Wednesday, September 14, 2022

Is progress progressive?

Maybe it started with the pandemic, but it probably goes farther back than that. As soon as some people got computers in their houses, the next thing you know, they were working from home, or possibly "working" from "home." If you get the point.

I'm sure that for administrative types and insurance offices and lots of sales jobs, working from home is just as good as working from an office, and the ability to pad around the house in your big fuzzy slippers while working is always a plus. And with pandemic restrictions easing, a lot of companies are telling people to get on back to their office or their cubicle now, and some are saying "Nah" to that. This in turn has sparked the "quiet quitting" movement, in which people are just not showing up to work, so take that, Mr or Ms Bigboss!


At the same time, computers and technology are not only teaming up to allow us to time shift, they are also letting us do things from far, far away. The Baltimore SUN newspaper is a good example. They have far fewer people on the staff now, and far fewer pages in the paper, less locally-originated reporting, not as many ads. It's a shame.

But to make ends meet, the paper, which used to be printed right on Calvert St, and then in Port Covington when the paper moved down there, is now printed in Delaware, which, as any schoolkid with a basic knowledge of East Coast Geography knows, is a whole 'nother state up the road from here. The paper, which used to be delivered to our front walkway by 6 AM, is now supposed to be here by 7, but rarely is. I can't blame the delivery people; they have to wait until the paper is trucked down here from another state, coming down I-95 with all the cigarette smugglers and narcotics dealers. Usually the paper is here around 8:30 or so, by which time I've watched the three network morning shows and my My Three Sons rerun. And of course since they need extra time to get the paper here, the baseball scores from the night before are never there, as they used to be.
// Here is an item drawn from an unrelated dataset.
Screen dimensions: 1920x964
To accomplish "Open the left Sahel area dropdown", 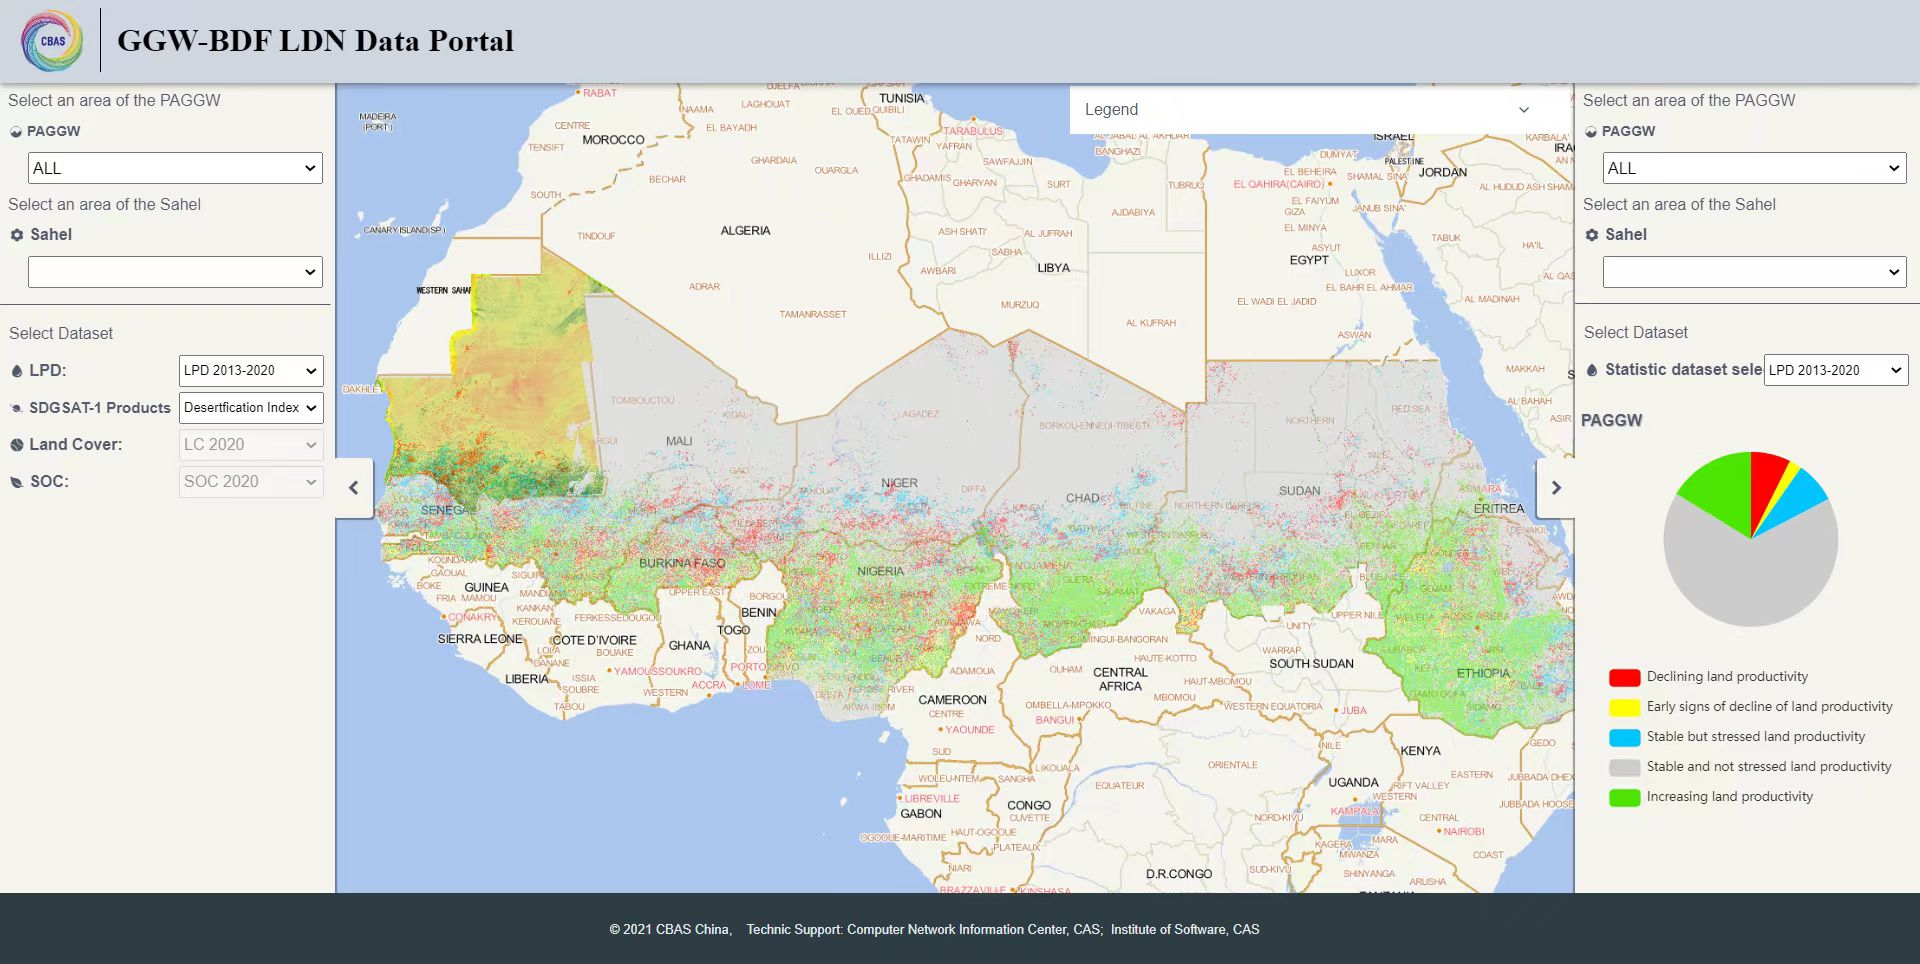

Also, they say that the switching - the technical part of TV where they add the commercials and play the non-network shows, such as local news and infomercials, where people with British accents tell us how to get stains out of our clothes - for one of the local TV stations is being done out of town, in Indianapolis, for God's sweet sake. This would account for the dead air on that station, the gaps where nothing is heard and nothing is seen for 20 seconds or so.

People in Baltimore don't like Indianapolis. They stole our football team one dark night in 1984. Fortunately, in those days, the paper arrived on time, so I knew about it before the sun came up!